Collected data
-*-*-

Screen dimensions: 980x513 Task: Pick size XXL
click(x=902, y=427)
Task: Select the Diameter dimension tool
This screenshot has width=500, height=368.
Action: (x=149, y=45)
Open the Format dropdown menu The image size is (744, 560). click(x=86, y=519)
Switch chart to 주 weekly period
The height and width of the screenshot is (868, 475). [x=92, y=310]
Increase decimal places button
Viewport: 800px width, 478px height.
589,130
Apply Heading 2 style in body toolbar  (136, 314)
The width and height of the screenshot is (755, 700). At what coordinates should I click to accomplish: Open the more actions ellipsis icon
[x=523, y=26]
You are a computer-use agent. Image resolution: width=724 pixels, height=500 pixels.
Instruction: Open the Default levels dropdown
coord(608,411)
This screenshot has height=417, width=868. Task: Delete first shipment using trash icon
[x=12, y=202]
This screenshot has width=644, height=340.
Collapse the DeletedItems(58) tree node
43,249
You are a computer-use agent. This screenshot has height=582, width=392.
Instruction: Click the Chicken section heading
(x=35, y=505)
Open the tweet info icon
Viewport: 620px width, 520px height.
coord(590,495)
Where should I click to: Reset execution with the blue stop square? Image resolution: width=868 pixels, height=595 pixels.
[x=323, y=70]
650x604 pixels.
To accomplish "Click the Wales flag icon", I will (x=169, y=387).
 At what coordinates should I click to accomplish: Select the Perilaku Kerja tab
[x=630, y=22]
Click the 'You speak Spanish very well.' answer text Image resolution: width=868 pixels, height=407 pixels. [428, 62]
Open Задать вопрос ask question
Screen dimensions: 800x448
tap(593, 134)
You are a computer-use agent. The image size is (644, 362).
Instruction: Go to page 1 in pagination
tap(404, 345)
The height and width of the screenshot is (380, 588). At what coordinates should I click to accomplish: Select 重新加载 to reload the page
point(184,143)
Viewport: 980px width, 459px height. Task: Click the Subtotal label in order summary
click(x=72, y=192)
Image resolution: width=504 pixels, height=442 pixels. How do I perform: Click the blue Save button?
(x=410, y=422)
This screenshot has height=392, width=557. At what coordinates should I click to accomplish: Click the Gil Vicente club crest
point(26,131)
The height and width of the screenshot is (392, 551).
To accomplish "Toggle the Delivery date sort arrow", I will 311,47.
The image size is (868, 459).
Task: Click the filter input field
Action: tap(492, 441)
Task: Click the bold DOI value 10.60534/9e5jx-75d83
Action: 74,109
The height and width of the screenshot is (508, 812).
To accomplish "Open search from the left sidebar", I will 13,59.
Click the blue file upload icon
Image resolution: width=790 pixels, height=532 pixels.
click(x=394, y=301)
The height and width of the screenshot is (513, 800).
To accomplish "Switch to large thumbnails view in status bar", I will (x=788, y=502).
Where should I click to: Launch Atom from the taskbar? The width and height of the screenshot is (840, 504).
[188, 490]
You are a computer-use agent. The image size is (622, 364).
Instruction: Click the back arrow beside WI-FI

-*-*-

[EXERCISE REQUIREMENTS] In this exercise, repeat the entries above verbatim.

[SOLUTION BELOW]
Screen dimensions: 980x513 Task: Pick size XXL
click(x=902, y=427)
Task: Select the Diameter dimension tool
This screenshot has width=500, height=368.
Action: (x=149, y=45)
Open the Format dropdown menu The image size is (744, 560). click(x=86, y=519)
Switch chart to 주 weekly period
The height and width of the screenshot is (868, 475). [x=92, y=310]
Increase decimal places button
Viewport: 800px width, 478px height.
589,130
Apply Heading 2 style in body toolbar  (136, 314)
The width and height of the screenshot is (755, 700). At what coordinates should I click to accomplish: Open the more actions ellipsis icon
[x=523, y=26]
You are a computer-use agent. Image resolution: width=724 pixels, height=500 pixels.
Instruction: Open the Default levels dropdown
coord(608,411)
This screenshot has height=417, width=868. Task: Delete first shipment using trash icon
[x=12, y=202]
This screenshot has width=644, height=340.
Collapse the DeletedItems(58) tree node
43,249
You are a computer-use agent. This screenshot has height=582, width=392.
Instruction: Click the Chicken section heading
(x=35, y=505)
Open the tweet info icon
Viewport: 620px width, 520px height.
coord(590,495)
Where should I click to: Reset execution with the blue stop square? Image resolution: width=868 pixels, height=595 pixels.
[x=323, y=70]
650x604 pixels.
To accomplish "Click the Wales flag icon", I will (x=169, y=387).
 At what coordinates should I click to accomplish: Select the Perilaku Kerja tab
[x=630, y=22]
Click the 'You speak Spanish very well.' answer text Image resolution: width=868 pixels, height=407 pixels. [428, 62]
Open Задать вопрос ask question
Screen dimensions: 800x448
tap(593, 134)
You are a computer-use agent. The image size is (644, 362).
Instruction: Go to page 1 in pagination
tap(404, 345)
The height and width of the screenshot is (380, 588). At what coordinates should I click to accomplish: Select 重新加载 to reload the page
point(184,143)
Viewport: 980px width, 459px height. Task: Click the Subtotal label in order summary
click(x=72, y=192)
Image resolution: width=504 pixels, height=442 pixels. How do I perform: Click the blue Save button?
(x=410, y=422)
This screenshot has height=392, width=557. At what coordinates should I click to accomplish: Click the Gil Vicente club crest
point(26,131)
The height and width of the screenshot is (392, 551).
To accomplish "Toggle the Delivery date sort arrow", I will 311,47.
The image size is (868, 459).
Task: Click the filter input field
Action: tap(492, 441)
Task: Click the bold DOI value 10.60534/9e5jx-75d83
Action: 74,109
The height and width of the screenshot is (508, 812).
To accomplish "Open search from the left sidebar", I will 13,59.
Click the blue file upload icon
Image resolution: width=790 pixels, height=532 pixels.
click(x=394, y=301)
The height and width of the screenshot is (513, 800).
To accomplish "Switch to large thumbnails view in status bar", I will (x=788, y=502).
Where should I click to: Launch Atom from the taskbar? The width and height of the screenshot is (840, 504).
[188, 490]
You are a computer-use agent. The image size is (622, 364).
Instruction: Click the back arrow beside WI-FI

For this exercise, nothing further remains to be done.